Paris, le samedi 23 mai 2020 - Ce ne sont pas les premiers objets auxquels on pense quand on veut s’imaginer un plateau de tournage de films pornographiques. Pourtant, gels hydroalcooliques et lingettes désinfectantes sont des habitués de ces lieux. L’épidémie de VIH a en effet imposé à l’industrie du film pornographique de s’investir dans la lutte contre les infections, si elle ne voulait pas risquer d’être définitivement condamnée soit par les décisions des autorités, soit par la désertion ou pire la mort de ses acteurs.

Le tracking était sexy avant l’heure !

Ainsi, à Los Angeles a été mis en place dans les années 90 le programme PASS (Performer Availability Scheduling Services) qui apporte son soutien aux producteurs et aux acteurs, en dispensant recommandations et conseils et surtout en réalisant des campagnes de dépistage, dont les résultats sont dûment répertoriés. Aussi, pour pouvoir travailler dans l’industrie pornographique faut-il accepter de se soumettre tous les quinze jours à un test de dépistage du VIH et d’autres maladies sexuellement transmissibles, tandis qu’en cas de test positif, la production est immédiatement arrêtée et l’ensemble des cas contacts recherchés et à leur tour dépistés.

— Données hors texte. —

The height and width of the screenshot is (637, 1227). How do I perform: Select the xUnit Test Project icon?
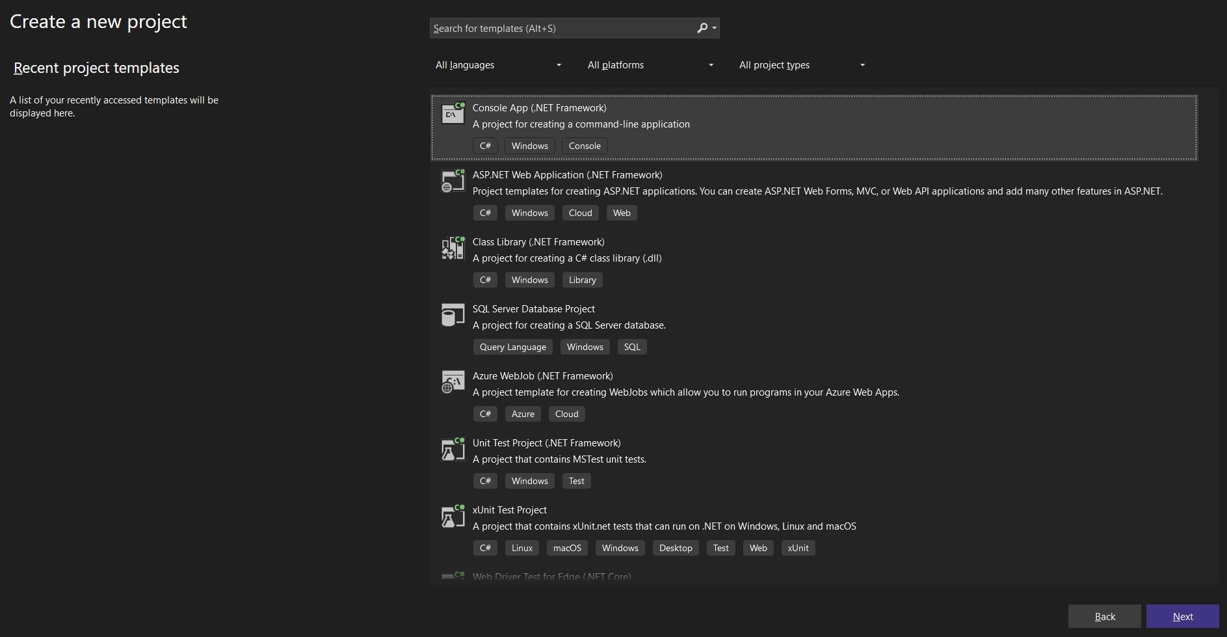click(x=453, y=516)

Filmer avec un masque FFP2 ?

Une telle procédure pourrait être riche d’enseignement à l’heure où le monde est à la recherche de protocoles fiables pour faire face à l’épidémie de Covid-19, même si la gravité d’une maladie telle que le Sida n’a rien de comparable et que les modes de transmission diffèrent considérablement. L’enjeu est également une quête de légitimité pour l’industrie plutôt déconsidérée du X. « J’espère que d'autres industries se tourneront vers nous non seulement pour apprendre, mais aussi pour nous apporter une plus grande crédibilité », note ainsi Lotus Lain, actrice américaine qui travaille au sein de Free Speech Coalition qui a contribué à la mise en place du PASS, citée par la revue américaine Stat. Cependant, bien qu’experte dans l’identification des chaînes de transmission, le cinéma pornographique est comme toutes les autres activités soumises aux nouvelles règles imposées par la lutte contre la Covid-19. Et les questions sont nombreuses : « Est-ce que les réalisateurs peuvent filmer avec des masques FFP2 » se demande par exemple le président de Free Speech Coalition. Des réponses à ces détails dépendent la reprise des tournages, alors que la crise du coronavirus a entraîné un arrêt presque comparable au choc qu’avait été l’épidémie de Sida il y a quarante ans.